Kleinverlage gründen eigenen Verlegerverband

Verband Medien mit Zukunft - Weil der Verband Schweizer Medien ihre Interessen nicht vertritt, spannen «Republik», WOZ, «Tageswoche» oder «Bon pour la tête» zusammen. 15 Mitglieder zählte die Versammlung am Montag. Präsident ist Simon Jacoby von Tsüri.ch. Auch Hansi Voigt sitzt im Vorstand.

von Michèle Widmer

Hansi Voigt hatte es letzte Woche im Interview mit persoenlich.com bereits angedeutet. «In der zu führenden Mediendebatte braucht es eine ganz neue Stimme und Vertretung. Eine, die sich dem Inhalt und dem demokratierelevanten Journalismus verpflichtet», sagte der frühere «Watson»-Chefredaktor.

Nun macht Voigt, der gerade mit Olaf Kunz die Open-Source-Plattform «Wepublish» lanciert hat, ernst und gründet zusammen mit unabhängigen Verlagen einen Verlegerverband, den «Verband Medien mit Zukunft», wie er laut Medienmitteilung offiziell heisst. Es sei der Zusammenschluss von journalistischen Herausgebern, Verlegern und Publizisten im Sinne eines vielfältigen journalistischen Wettbewerbs und einer lebendigen Medienlandschaft, heisst es darin weiter.

Tsüri.ch stellt Präsidenten

Zu den Gründungsmitgliedern zählen insgesamt 15 unabhängige Journalistinnen und Journalisten aus der Schweiz. Präsidiert wird der Verband laut Mitteilung von Tsüri.ch-Chefredaktor Simon Jaboby. Im Vorstand sitzen des weiteren Hansi Voigt (MMV online AG/Zentralplus), Olaf Kunz (Wepublish), Camille Roseau (WOZ), Gabriel Brönnimann (Tageswoche), Susanne Sugimoto (Republik), Patrick Vallélian (Sept.info) sowie Chantal Tauxe (Bon pour la tête).

Danebst zum Gründerteam gehören Urs Thalmann (Berufsverband Impressum), Philipp Stuber (Saiten), Frédéric Gonseth (Medias pour tous /in Abwesenheit), Gérald Morin (Culture en jeu), Alexandra Stark (Media Forti), Camille Roseau (Infolink/WOZ) sowie Urs P. Gasche (Infosperber/in Abwesenheit).
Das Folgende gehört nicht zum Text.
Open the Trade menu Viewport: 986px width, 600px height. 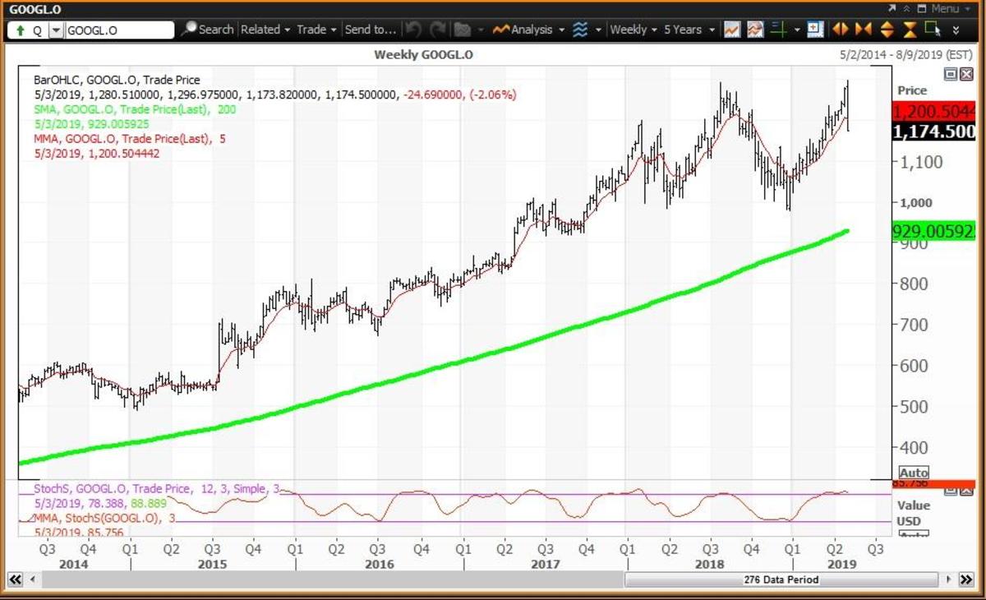pos(313,30)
Mitglieder, die selbst publizistisch tätig sind, verpflichten sich mit der Aufnahme, publizistische Normen und allgemein anerkannte journalistische Grundregeln einzuhalten und durchzusetzen. Das gilt namentlich für die Erklärungen und Richtlinien des Schweizer Presserates.

Durch VSM nicht vertreten

«Wir fühlen uns durch den Verband Schweizer Medien (VSM) nicht vertreten», sagt Präsident Simon Jacoby auf Anfrage von persoenlich.com. Gerade im Hinblick auf die anstehenden politischen Debatte um den Service public bräuchten Medien, die an den Journalismus glauben, eine Stimme.
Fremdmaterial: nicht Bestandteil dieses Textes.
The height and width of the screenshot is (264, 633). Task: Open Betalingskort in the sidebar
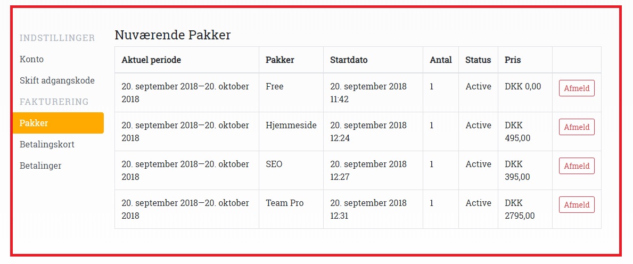pos(47,144)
Zweck des Vereins ist es laut Statuten «unabhängigen Journalismus und den Aufbau neuer unabhängiger Medienmarken in der Schweiz zu fördern» und sich als «Stimme für den Journalismus in die medienpolitische Debatte» einzubringen. Zudem – und hier kommt Voigts «Wepublish» ins Spiel – setze sich der Verband für «den Aufbau einer offenen publizistischen Infrastruktur ein».

«Wie genau die Zusammenarbeit mit «Wepublish» aussehen werde, sei am Montag noch nicht diskutiert worden», sagt Jacoby dazu. Olaf Kunz würde die Interessen der Open-Source-Plattform im Vorstand vertreten.

Mitgliederbeitrag von mindestens 500 Franken

Um das Ganze professionell aufzugleisen steht nun als erstes der Aufbau einer Geschäftstelle an. Jacoby rechnet mit einer 20- bis 40-Prozent-Stelle, die dafür besetzt werden muss.

Die Finanzierung wird für den frischgegründeten Verband grundsätzlich wohl schwierig, da finanzstarke Mitglieder bisher fehlen. Laut Jacoby zahlen alle einen Jahresbeitrag von mindestens 500 Franken. Dieser Betrag sei für Tsüri.ch tragbar, die grösseren Mitglieder wie WOZ und Republik würde wohl einen höheren Beitrag leisten. Zudem mache sich der Verband jetzt auf die Suche nach weiteren Gönnern.